Giovanni francesco barbieri arkadaş bu eseri 16 yüz yılda resmetmiş yanlız eserde samsonun saçlarını delilah'in kestiği işlenmiş.
Cibran Baba demiş ki; “Onlar sizin sayenizde gelir ama sizden değildir. Sizinle birlikte olsalar da size ait değildir. Onlara sevginizi verebilirsiniz ama düşüncelerinizi değil… Zira kendi düşünceleri var onların.
Onların bedenlerini barındırabilirsiniz ama ruhlarını değil…"
Sahiplendiğimiz bizim sandığımız hükmettiğimiz çocuklarımız, uğruna bir diğerini ötekileştirdiğimiz dinlerimiz, bizim sandığımız ve kan dökmekten onur duyduğumuz topraklarımız, eşlerimiz, iktidarlarımız, çocuklarımız, inançlarımız var ve daha fazlası… Halbuki hiçbiri bizim değil.
Ayrıcalık olarak gördüğümüz varlık ya da yokluklardan sıyrıldığımızda neyiz onu düşünelim çünkü varlığımız; etiketlerimiz ve sahip olduklarımız ya da olmadıklarımızdan daha öte bi şey derim.
Şunu zannediyoruz, ne kadar bir şeye kuvvetle bağlanırsam yani fanatizmin kralıysam o kadar güçlüyüm.

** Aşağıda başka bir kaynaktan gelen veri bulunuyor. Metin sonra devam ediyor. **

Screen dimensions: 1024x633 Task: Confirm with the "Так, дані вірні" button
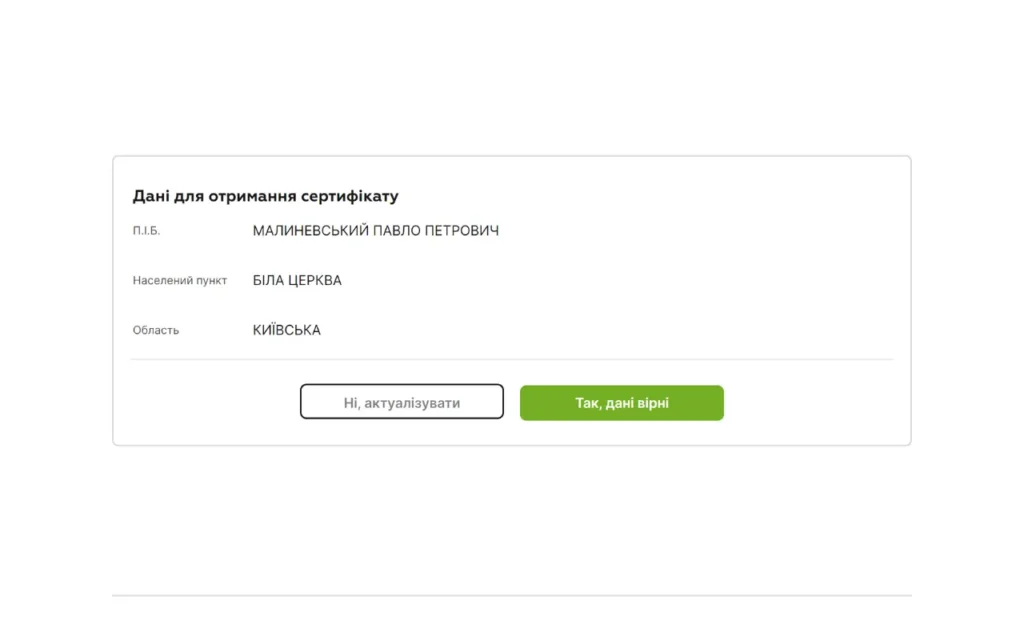[621, 403]
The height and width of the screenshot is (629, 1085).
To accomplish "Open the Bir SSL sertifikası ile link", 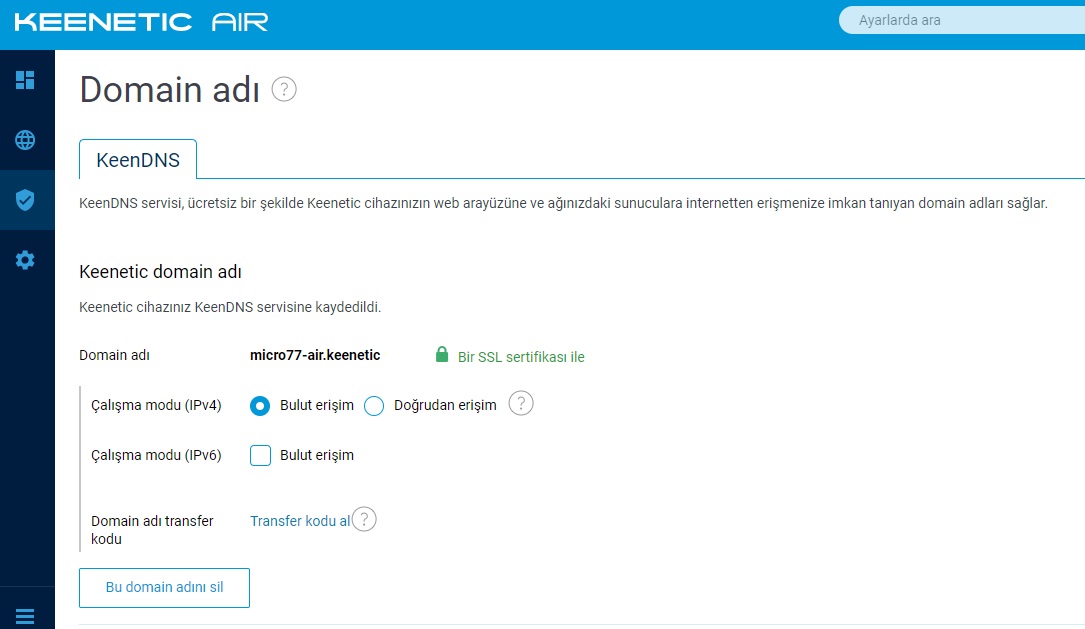I will click(x=521, y=357).
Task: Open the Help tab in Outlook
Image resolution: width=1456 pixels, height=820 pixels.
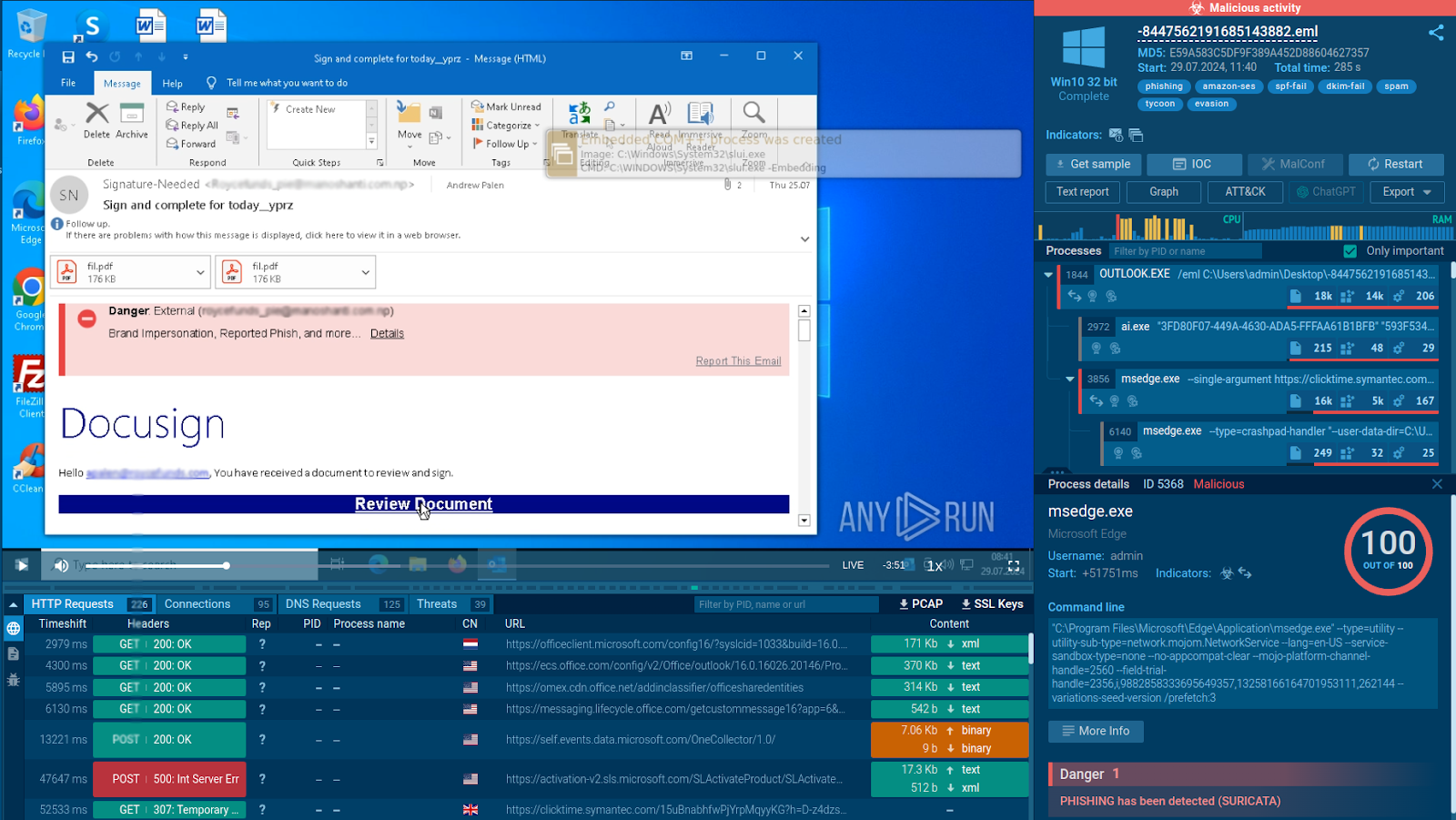Action: (173, 83)
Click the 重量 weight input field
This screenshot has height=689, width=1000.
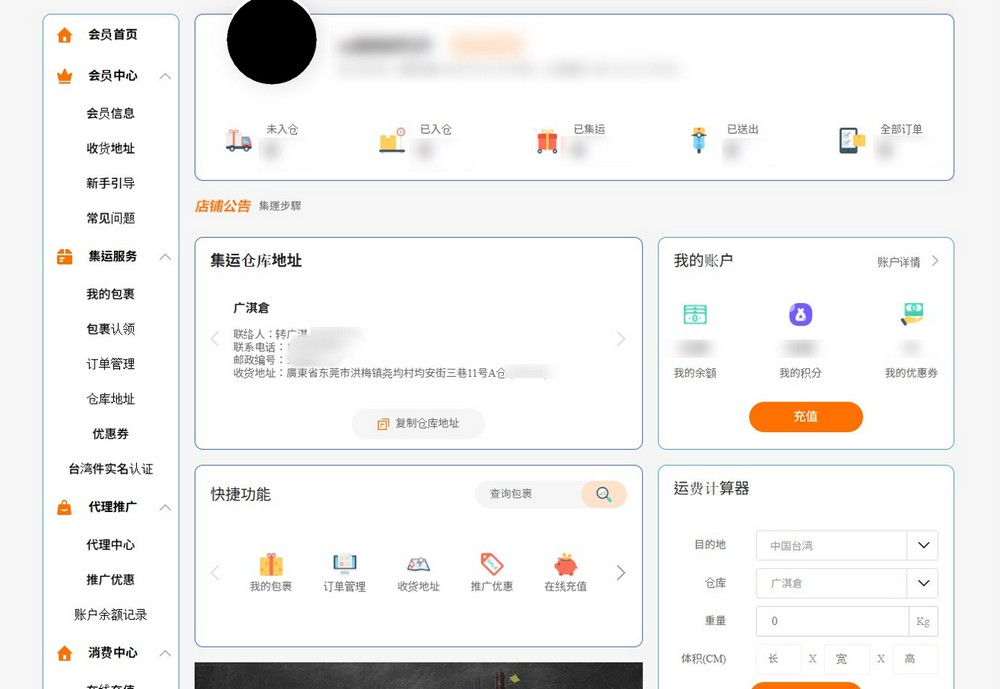coord(832,621)
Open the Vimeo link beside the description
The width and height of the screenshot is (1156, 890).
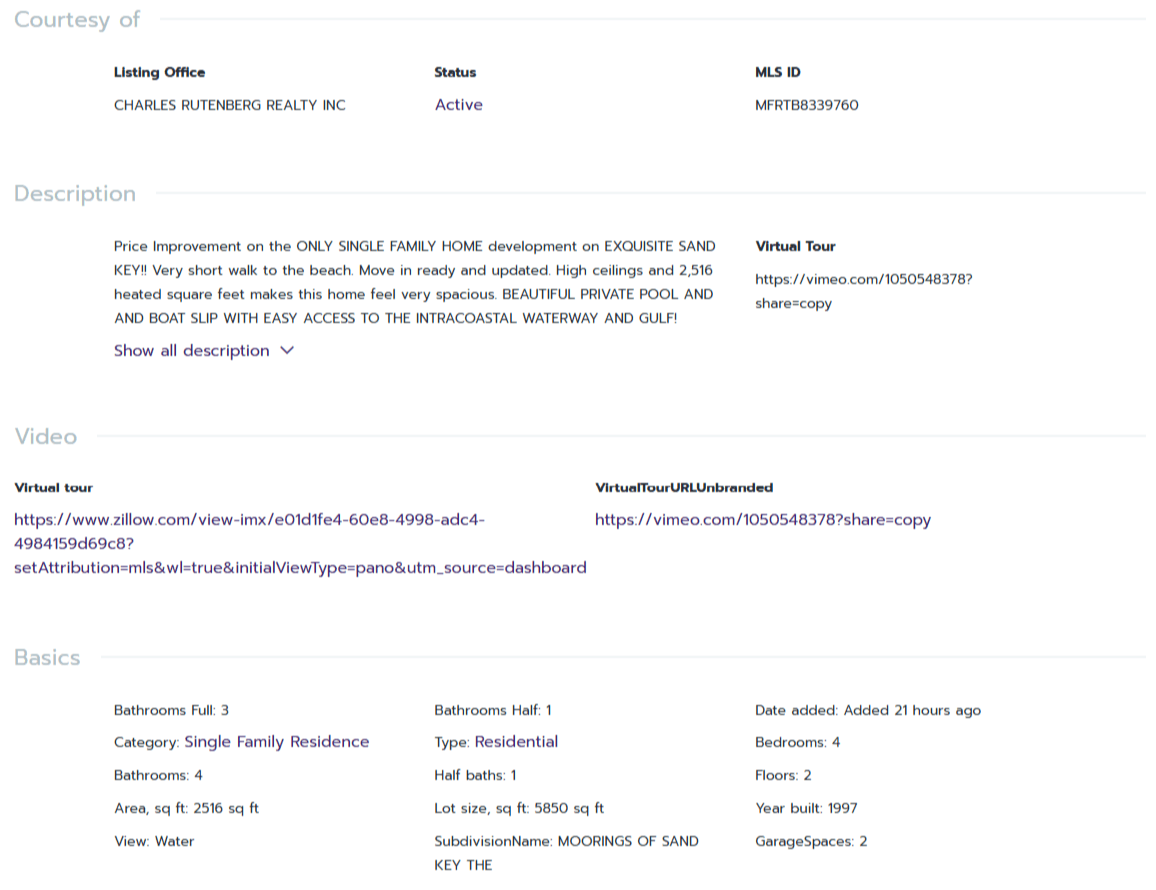click(x=863, y=291)
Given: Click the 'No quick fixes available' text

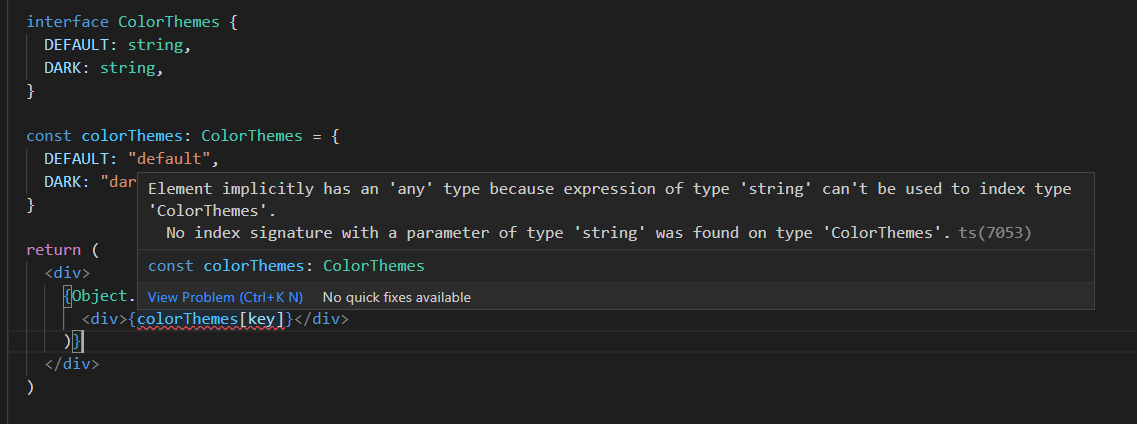Looking at the screenshot, I should coord(396,297).
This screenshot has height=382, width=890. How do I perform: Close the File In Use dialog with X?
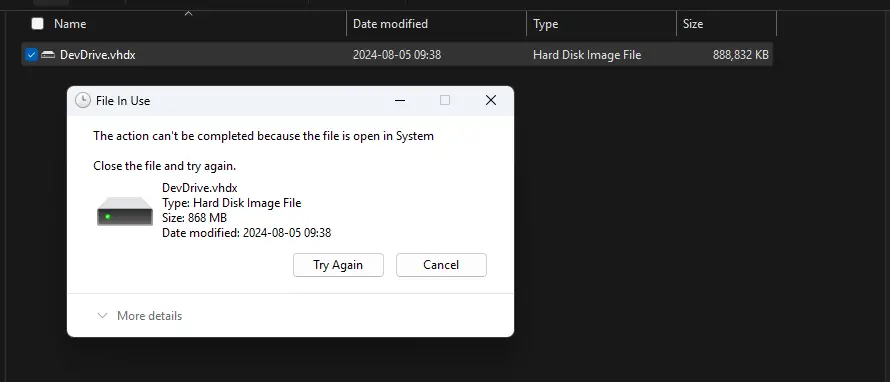(491, 100)
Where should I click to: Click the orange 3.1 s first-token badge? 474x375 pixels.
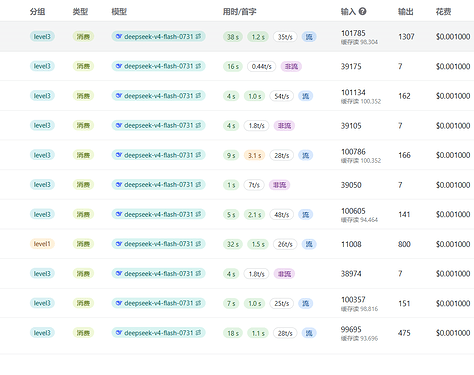point(255,155)
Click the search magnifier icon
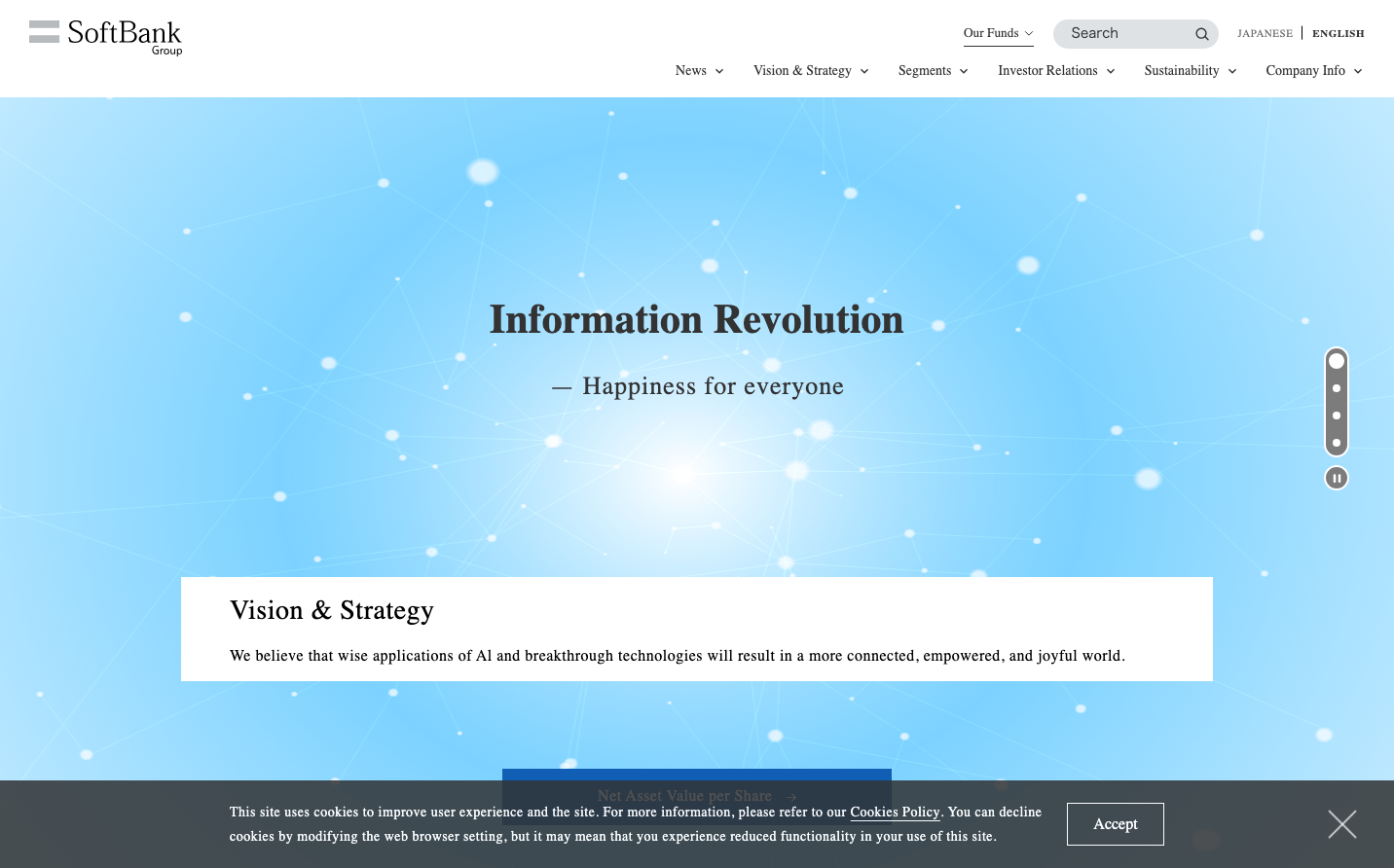The width and height of the screenshot is (1394, 868). click(x=1202, y=34)
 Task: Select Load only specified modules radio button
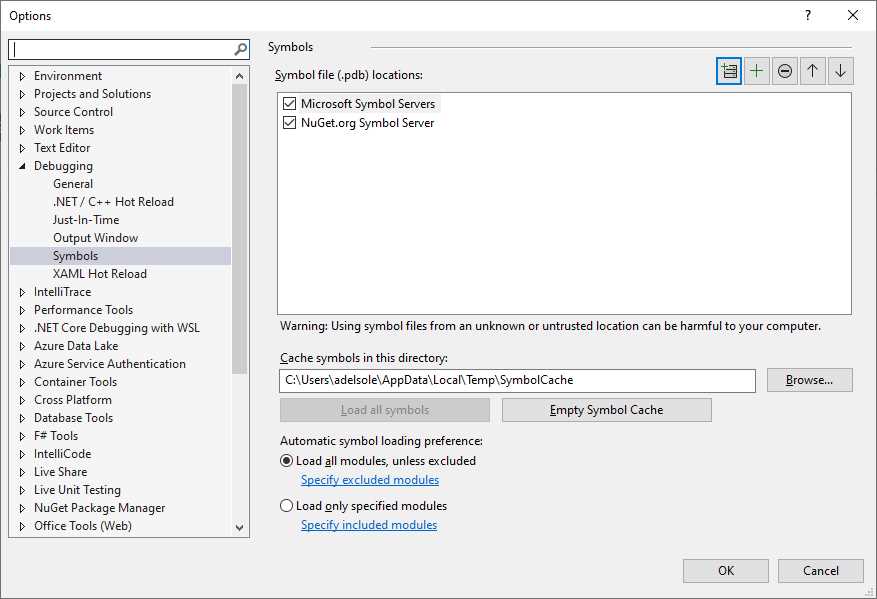[x=285, y=505]
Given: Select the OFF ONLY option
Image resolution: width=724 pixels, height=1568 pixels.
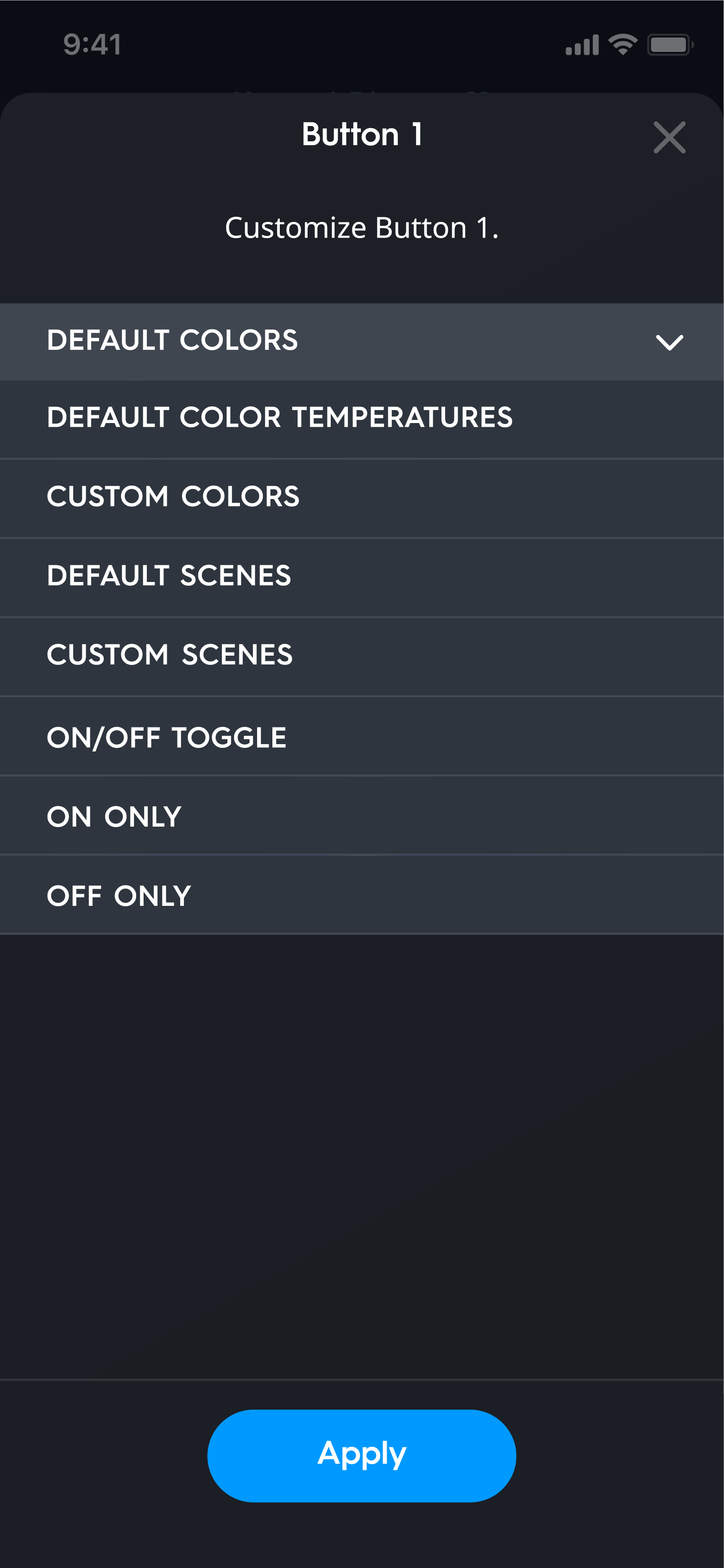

Halbuki insan tüm etiketlerinden, kara parçalarından, küfrettiği öteki kabullerinden sıyrıldıkça insan…
Yani neden söze buradan girdim ve çıkacağım; olayların düğümü en başından anne babadan, kabullerden, iktidarlardan, benimmmmlerden çıkıyor ve daha fazla olay düğümlenip karmaşıklanıp kanlar dökülüp gözyaşları akıp güçler iktidarlar sonlanıp katil ve maktul olunuyor. Ne acı. Halbuki adam sadece sevmek istemişti hepimiz gibi ve çoğumuzun yapamadığı gibi…
yani “o eşşek bizim değil, vuramayız kırbacı” vuramamalıyız 😉
Dest xweş, nivîseke pir balkêş e.
Yine döktürmüşsünüz efenim. Yüreğinize sağlık. Yazının sonuna hiç gelmemek isterdim. Okudukça zevk aldığım bi yazı olmuştu.